Heading to the back of the building, a group of hardcore fans had gathered outside what I guessed was probably the backstage entrance. Here goes! Entering the building , Brad's Publicist was there to greet me. I was told there would be a very limited time slot for the images, at Brad's kit, and with no lighting set up possible. Oh dear, I said pointing to my case of lights which had just been dragged halfway across London." Is there a possibility of using some small lights?" . Not really. "They are really small". Ok, you have 3 minutes to set them up.
Good job I know my equipment and how to set it up in 3 minutes. Sweating and with my heart beating out of my chest the lights were ready for action.
Mr Wilk suddenly appeared with his band mates Tim Commerford, (RATM) Chuck D, (Public Enemy) Tom Morello, (RATM) DJ Lord (Public Enemy) and Breal (Cypress Hill) . This was a very surreal moment for me when you consider these guys have made some pretty amazing music over the years. Music I danced to as a student many years ago, and still dance to (maybe on a wild night) . These legends filed past me in a line, and every one of them said hello. Brad and I shook hands and we made our way to the Prophets of Rage drum kit, which was stunning. Brad's drum tech the lovely Tanner Robbins became my photo assistant for the duration of the shoot! . We then made our way back to the corridor where I very quickly made plans to photograph Brad sat on a prophets of Rage flight case, with some natural light coming from the window opposite and a couple of small lights to fill in and to create a shadow on the wall opposite.
Working on the fly is sometimes the only option. And with such limited time available, decisions have to be made fast. Brad was very patient and cooperative, but was not afraid to tell me if he didn't want to do something, which you have to respect as a photographer. And I didn't expect anything less from Brad to be honest. I guess there has to be a compromise between what the subject feels comfortable with and what the photographer is aiming to achieve. As the shoot came to an end, Brad commented "thanks, that was painless...." . He was just about to leave when I presented him with a card to say thanks for taking part in the project. He took the card and disappeared to the dressing room. As I began packing my gear away, he came back to ask if we could get a photo together. Brad Wilk asked me for a selfie !! Unfortunately, due to the fast pace of the shoot, and my brain fog, the sticks brought along to get signed for the beat it auction never got signed. So Brad , if you are reading this....

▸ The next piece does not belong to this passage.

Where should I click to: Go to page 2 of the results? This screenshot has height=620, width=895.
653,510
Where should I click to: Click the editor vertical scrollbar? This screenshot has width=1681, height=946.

I feel privileged to have been given the opportunity to meet Brad and photograph him for the beat it project. The Prophets of Rage team , including security, and backstage crew were all extremely friendly and helpful throughout my time at the venue. So thanks Brad, and the band for allowing me into your world for an hour, and for supporting men being treated for urological cancers @ The Christie Hospital. And when Brad Wilk asks you if you are staying for the show, always say YES!!!!!!!